The significance of trade remains to be a topic of debate since its advantages are not often quantifiable by the parties involved. Therefore, this article by ED Crooks is discussing why American Corporations are sometimes against exporting. According to some beliefs, the overvalued dollar was the key reason for companies to stop engaging in exportation (Crooks, 2011). But according to some suggestions, the primary reasons why most firms in the United States are not utilizing exporting opportunities has nothing to do with an overvalued U.S dollar. Therefore, other factors are obstructing the exportation of the manufactured goods and services in the United States.
It is true that the duty of the U.S dollar as the reserve currency of choice in the world tends to support its value. Thereby, hurting exporter in the United States. However, the National Association of Manufacturers, argues that the dollar is currently about 10% less its trade that is the weighted average in actual terms over the previous forty years. This suggests that the rate of exchange is now a non-pressing issue.
According to this article, Crook contributes the lack of exportation to the following reasons: the issue that affects the U.S manufacturers, and the industry executives are deeply rooted. Firstly, with the largest national market around the globe as their home base, the business of the Americans are not used to international selling (Crooks, 2011). Consequently, only 1% of the companies in the United States export, and this is fewer as compared to any other developed economy. Among these firms, about 58% of them strictly sell to one other nation.
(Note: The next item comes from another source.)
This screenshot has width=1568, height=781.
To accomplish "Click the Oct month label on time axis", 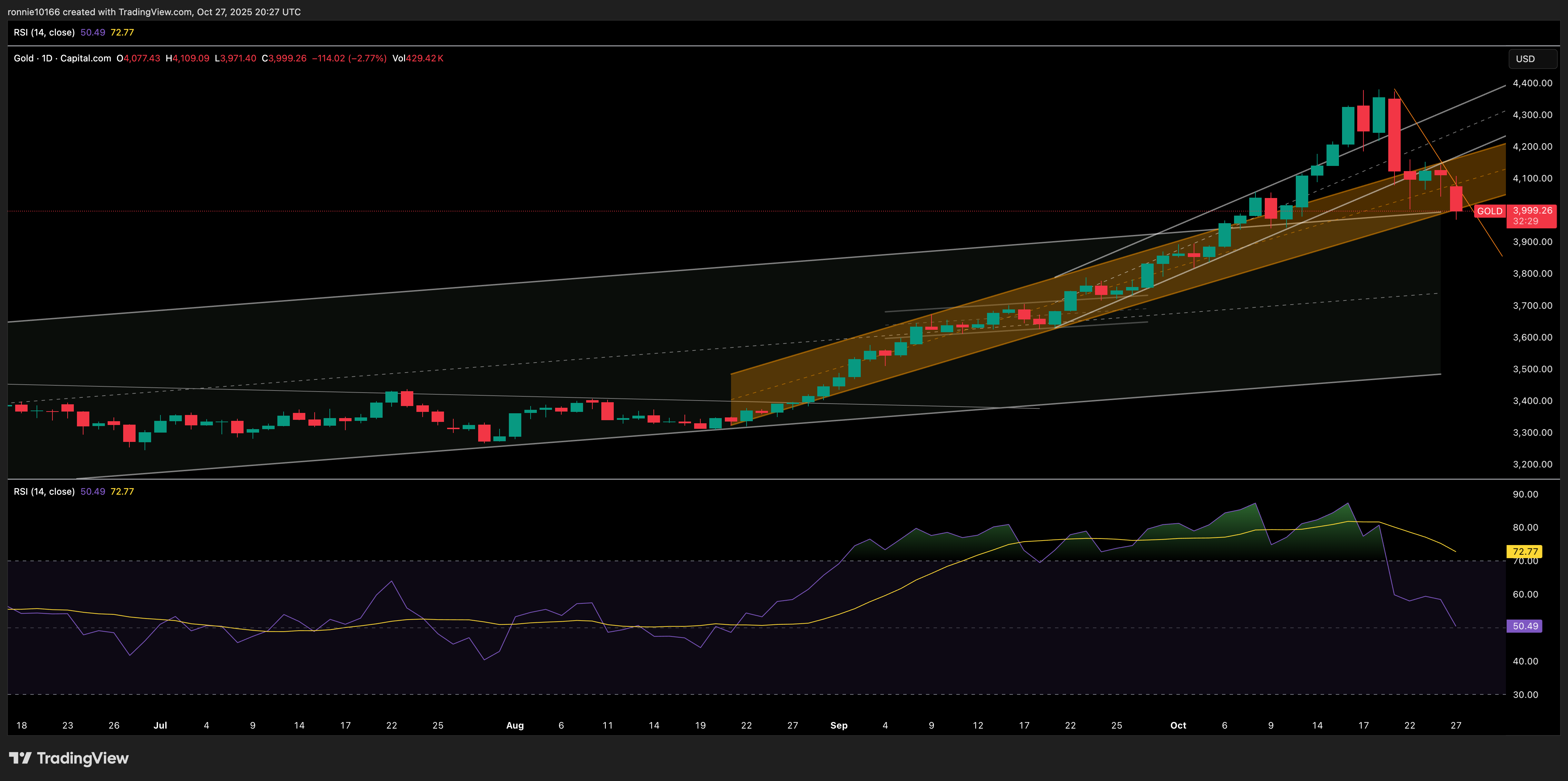I will pos(1178,725).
Secondly, the United States have always been less active as compared to other countries particularly in signing trade agreements to aid international trade. For instance, there are over 260 trade agreements around the globe. According to the U.S Chamber of Commerce, there are about one hundred agreements under negotiations (Crooks, 2011). However, the United States has only signed seventeen trade agreements with a single current set of talks.
Thirdly, the problem of manufacturers in the U.S is about insufficient skilled and educated labor force (Crooks, 2011). For instance, in spite of high rate of unemployment, Boeing, and other firms have started to experience the shortage of skills. This has threatened to shrink the capacities of the U.S manufacturers. Fourthly, as the developing economies are acquiring modern facilities as well as skills, they are gradually becoming capable of replacing production in the United States and other industrialized nations (Crooks, 2011). When the manufacturers in the U.S look at the emerging economies, they will always make a decision that it would be better to construct plants close to the market. This will help in understanding the local needs, protection against currency volatility, and fulfil local regulations as well as improving relations with states that are always their largest clients.
Lastly, the main problem is that companies in the United States want to manufacture in the markets where they sell (Crooks, 2011). The U.S is the largest outward investor in the world. Therefore, the American corporations earn much more from the foreign activities as compared to the exports.
It implies that the economists and industrialists have strong views to provide on the above issues. Therefore, in my viewpoint, the industrialists are more affordable that the economists. This because no nation is economically mature, big and diverse as the Americans can succeed with only eight percent of the workforce in the manufacturing industry, which is what their number is currently. Therefore, it needs to range between 20% -25%. If not, the consumer credit driven bubbles may sustain the economy temporarily until they burst. Moreover, the former CEO of AT&T had an interesting point in this situation. He argues that how strong the U.S economy with weak numbers as low as 8%. Ultimately, the economic standing of the U.S will weaken at this rate. Therefore, I agree that the rate should be much greater than the 25% if possible.